The prehistory of the NTPsec project goes back to 2013, when one of the team members offered to help migrate the NTP Classic history out of BitKeeper to git or hg - anything that might increase community access and participation. Said member (ESR) was then, and still is, the open-source community’s go-to guy for large, messy repository conversions. Harlan Stenn, the lead of NTP Classic, was determined to hold on to BitKeeper and refused the offer.
In late 2014 another founding member - Susan Sons - became aware that NTP Classic instances were routinely being used as amplifiers for DDoS attacks. Investigating, she became concerned with what she learned about the state of NTP Classic. When she communicated the results of her research to her superiors at the Center for Applied Cybersecurity Research, they contacted the National Science Foundation - which became so alarmed that it approved funding for a rescue intervention (something it had never done before) in two days.
Grant approval in hand, Susan needed a technical team. She recruited ESR, who recruited Gary Miller and Hal Murray. Some technical plans and the broad direction of the project began to take shape. Amar Takhar, who had been a system administrator for the NTP Classic project, joined the conversation in mid-February.
In Hal and Amar, Susan’s team included two prominent members of NTP Classic’s user and developer community. Gary and ESR, though not directly members themselves, had ties to that community through their time-service work on the GPSD project. The ideal outcome for all of us and the NSF would have been to re-invigorate the NTP Classic codebase within the organizational framework of Harlan Stenn’s Network Time Foundation. We negotiated with Harlan Stenn towards this end.

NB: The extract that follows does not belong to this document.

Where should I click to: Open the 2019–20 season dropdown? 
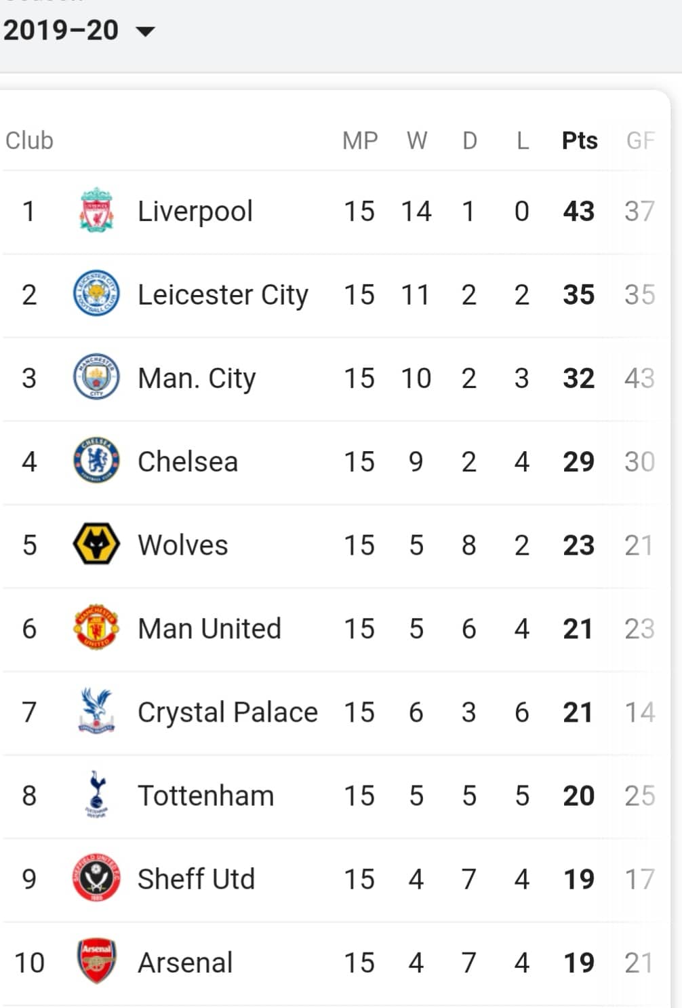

A meeting of minds should have been possible. Stenn had been complaining for years that NTP development was held up by lack of skilled developer time and a support budget. The NSF’s rescue intervention offered both.
It was not to be. Stenn insisted that development must remain on BitKeeper, a choice which the rescue team felt would continue to wall off the NTP Classic codebase from the wider open-source community and thus perpetuate its dangerously stagnant state.

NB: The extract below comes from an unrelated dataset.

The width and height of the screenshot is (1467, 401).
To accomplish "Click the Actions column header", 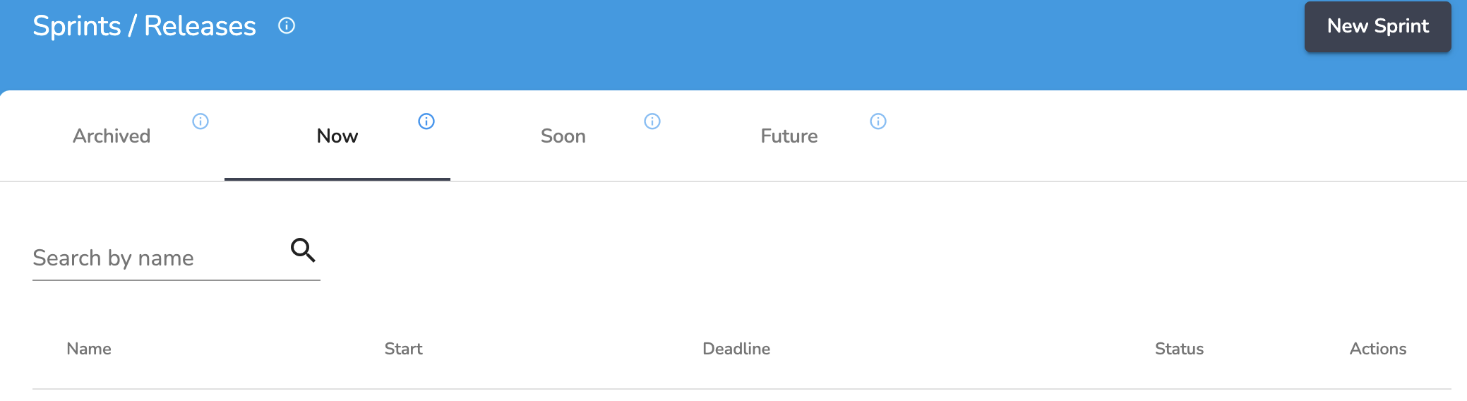I will coord(1378,349).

Following the collapse of negotiations, Amar Takhar made the decision to initiate a project fork, and invited the rescue team members to help it happen. ESR and Gary signed on immediately, Hal a few weeks later. After considering other candidates to be the new project’s security officer, Amar asked Susan to join up in that role and she accepted. Subsequently Amar recruited Chris Johns from the RTEMS project. Gary Miller assisted with the repository migration and some early cleanup work, but resigned from the team before launch.
Forking a project, especially a mature and well-established project like NTP, is never a decision to be made lightly. The team regrets the necessity, but we felt that NTP is far too important a part of the Internet infrastructure to be allowed to fall further into decay.
The team began work to fulfill the NSF’s grant terms, migrating the history to git and showing measurable progress towards security-hardening the code. We also began to quietly prepare for a public project launch. In June 2015 we gained funding from the Linux Foundation’s Core Infrastructure Initiative. Around the same time Dr. Joel Sherrill, learning of our effort and its goals, resigned from the Network Time Foundation board and joined our team.
Through the late summer and fall of 2015 the team worked on the massive cleanup required to remove obsolete code, fix documentation, and live-test the results. We removed over half the bulk of the NTP Classic codebase and significantly security-hardened what was left. We changed build systems from autoconf to waf for a dramatic improvement in build times and repeatability.
In late September Mark Atwood stepped up to manage the project, freeing Amar to concentrate on his technical work. Shortly after that we began active cooperation with three different security-research groups to find and fix NTP vulnerabilities, and Daniel Franke joined the team as our crypto expert.
In early October we began planning for an 0.90 beta release, which shipped on November 21st 2015.
Over the next two years, we released 9 more tagged versions. Over that time, we had successes and failures, we drained many swamps of bad code, and we discovered many more. Some team members dropped out for other pursuits, or were awarded emeritus status, and new talented team members have joined us.
Working with Software in the Public Interest, we were able to keep working due to generous grant support from multiple donors and companies.
Working with the Mozilla Foundation Secure Open Source project, we were subject to one of several security audits, and then we were supported with a grant to remediate the handful of problems that the audit found.
Working with the Internet Civil Engineering Institute, we were able to keep working due generous grant support from the Thiel Foundation, for which we are very grateful.
We wrote a step by step HOWTO on how to run NTPsec on a Raspberry Pi single board computer with a GPS receiver, allowing hackers and hobbyists to easily build and run their very own Stratum 1 NTP server. Talented volunteers have stepped up to maintain that document as the Raspberry Pi platform has evolved.
We had two annual face to face meetings hosted at the Penguicon conference near the city of Detroit, Michigan, where the core team was able to meet, socialize, exchange GPG keys, and plan for more work. We plan on having the next face to face meeting in June 2018 at the South East Linux Fest conference in Charlotte North Carolina.
Finally, on October 10th 2017, as the team gathered and watched on IRC, we finally released version 1.0.0.
The rest of the story has yet to be written.